Joachim llevó a Mari a un gran camarote en la primera cubierta, donde debía dormir con un grupo de ayudantes del servicio de información. Él se alojaba con otros soldados en otra parte del barco. Mari miró alrededor intrigada mientras seguía a Joachim. Supuso que el barco transportaba pasajeros civiles antes de la guerra. Por una puerta que comunicaba el lateral con el interior vio un número dos en cifras romanas, que antes indicaba los camarotes de segunda clase del pasaje.

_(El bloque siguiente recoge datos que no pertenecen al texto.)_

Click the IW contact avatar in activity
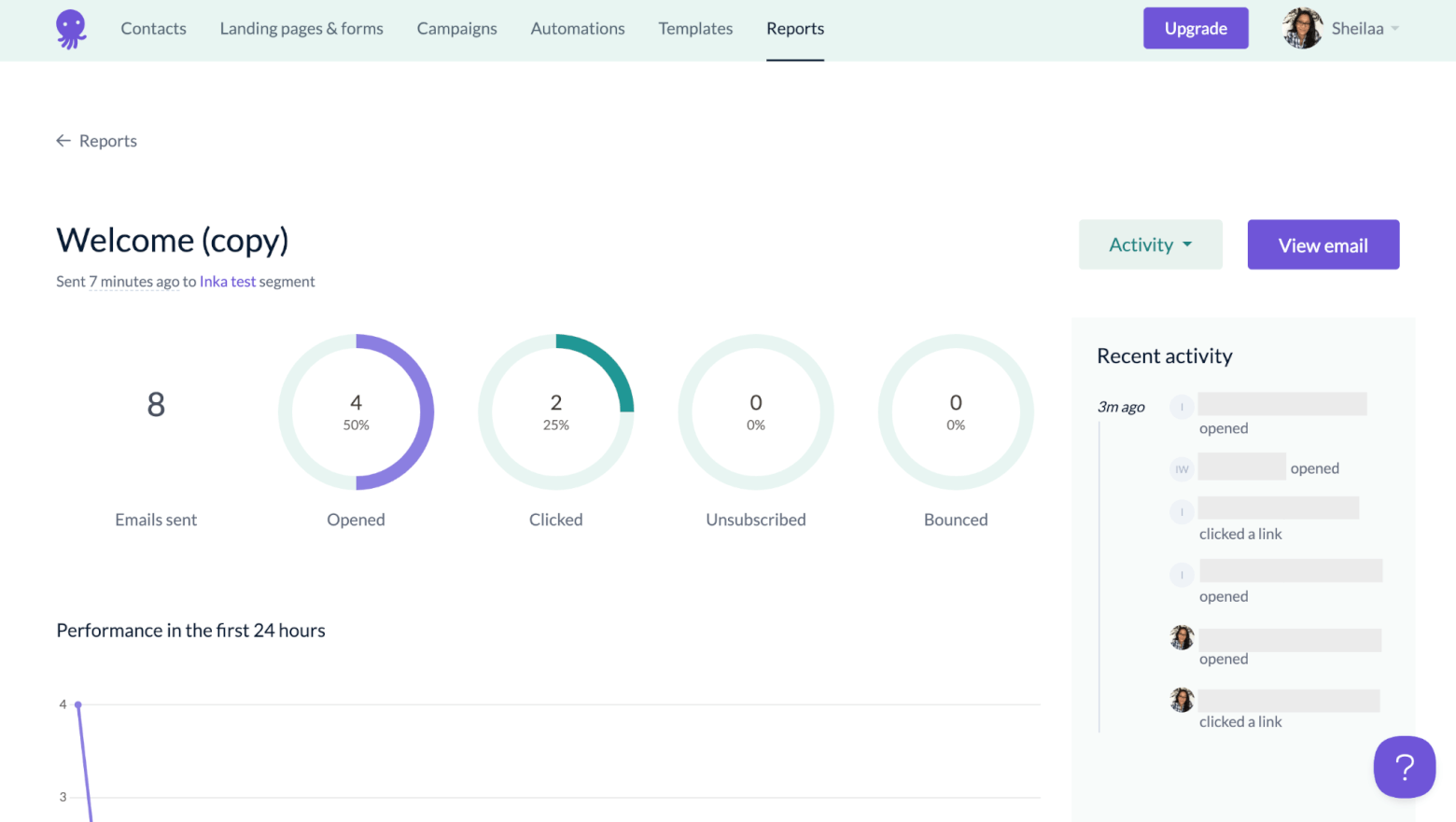Screen dimensions: 1456x822 tap(1182, 469)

Mari oyó un alegre alboroto cuando finalmente se detuvieron en la primera cubierta delante de una puerta abierta.
—Te recogeré enseguida —le prometió Joachim—. Tengo que registrarme sin falta y asegurarme un sitio para dormir.
Mari asintió e intentó que no se notara su angustia. ¿Le recibirían con el saludo de Hitler y esperaban que ella correspondiera? ¿Qué ocurriría si no la aceptaban? Enderezó los hombros y entró en el espacioso camarote, en el que había unas ocho chicas jóvenes. Estaban sentadas o tumbadas, charlando entre risas en las literas que abarrotaban el espacio. En las mangas de sus elegantes trajes de color gris claro llevaban insignias redondas con emblemas festoneados que recordaban a un rayo.

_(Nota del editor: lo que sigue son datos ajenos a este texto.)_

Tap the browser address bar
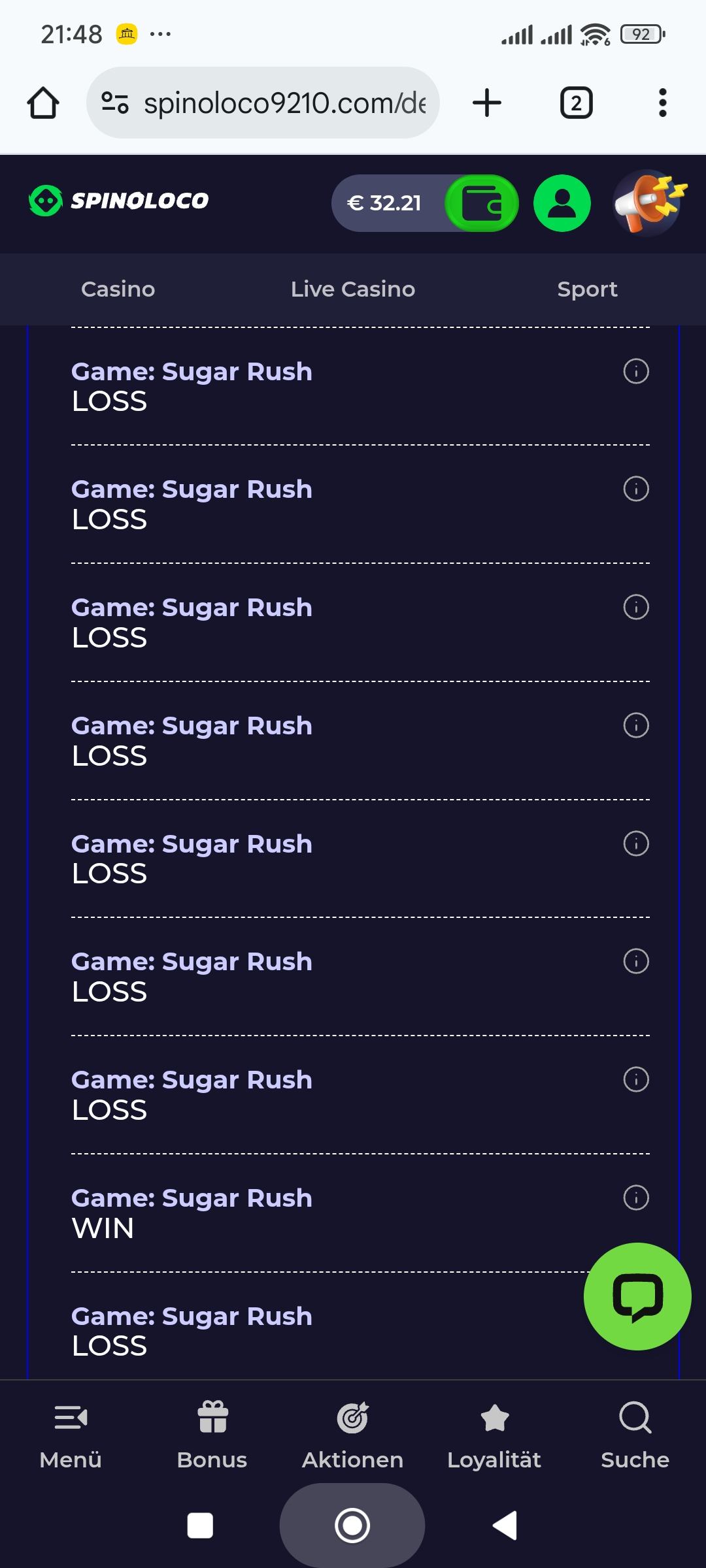Image resolution: width=706 pixels, height=1568 pixels. coord(275,103)
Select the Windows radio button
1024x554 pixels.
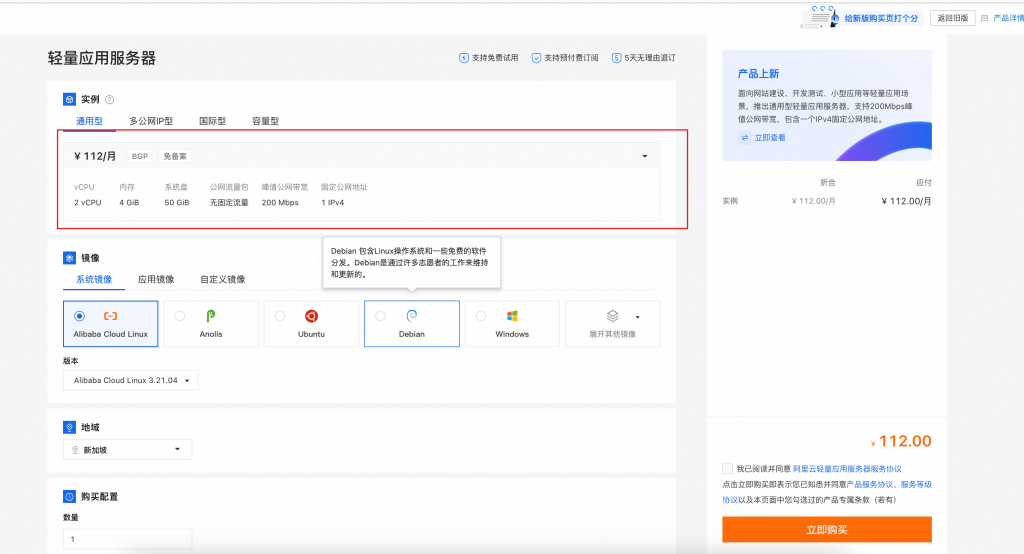[x=481, y=316]

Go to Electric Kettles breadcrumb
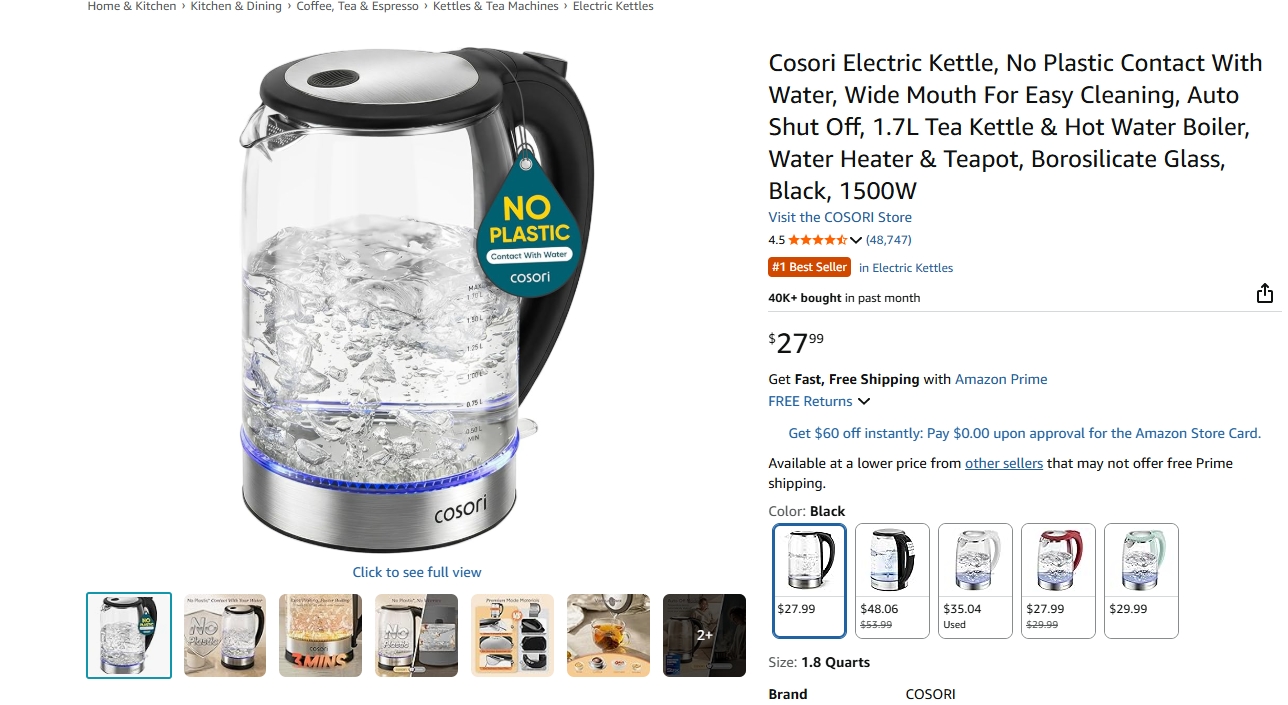(x=613, y=6)
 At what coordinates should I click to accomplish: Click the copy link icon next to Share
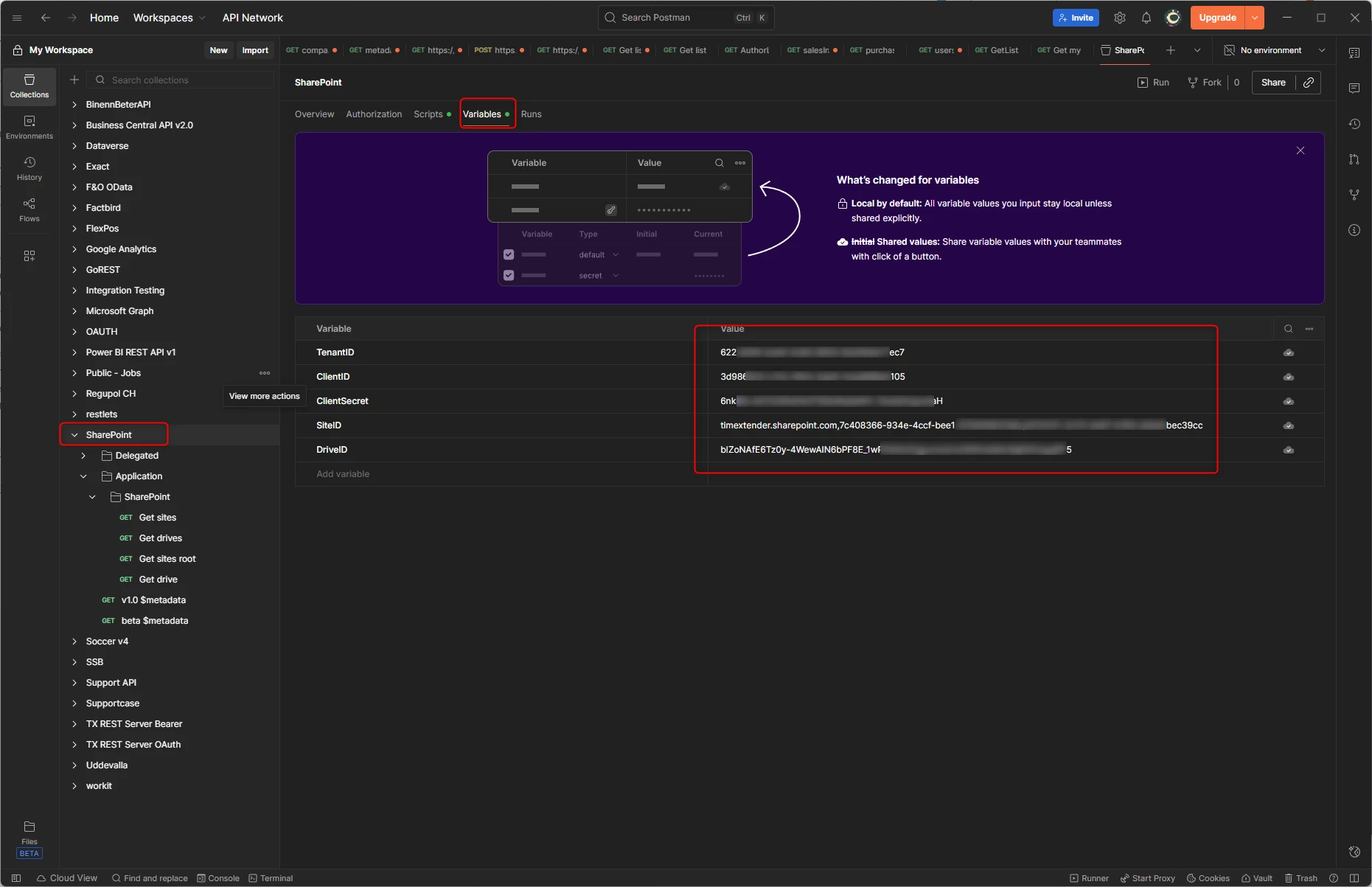[1309, 83]
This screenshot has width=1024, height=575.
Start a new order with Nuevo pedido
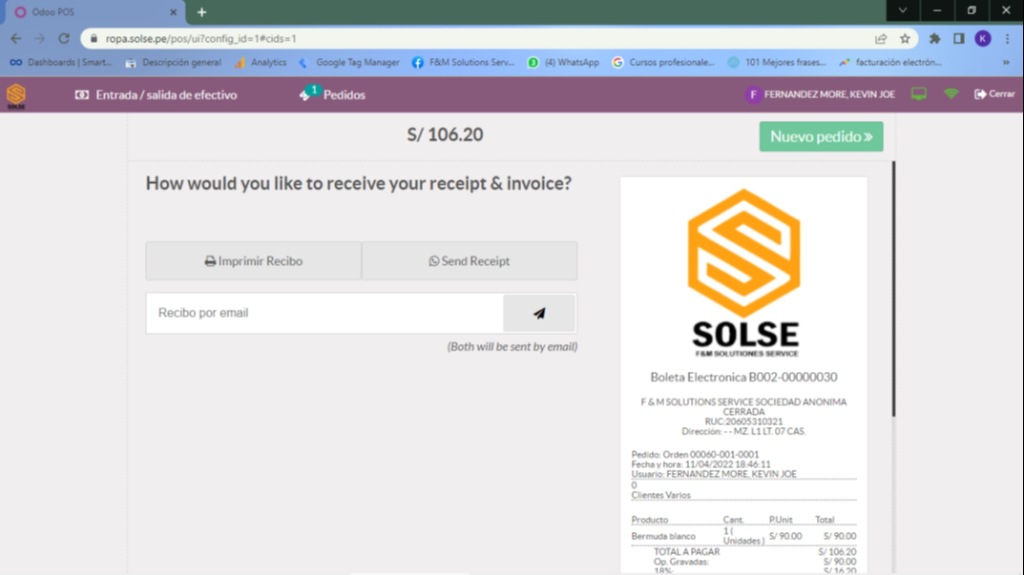[x=820, y=137]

Cuando vieron a Mari, saludaron a la recién llegada con amabilidad. Aliviada por no tener que decir «Heil Hitler», Mari sonrió a sus compañeras de habitación con timidez. Una chica morena de aproximadamente su edad se acercó a ella.
—No mordemos —la tranquilizó, y le guiñó el ojo—. Puedes dormir aquí —continuó, y le señaló la cama inferior de una litera.
Mari le dio las gracias con un gesto de la cabeza y metió la maleta debajo de la cama.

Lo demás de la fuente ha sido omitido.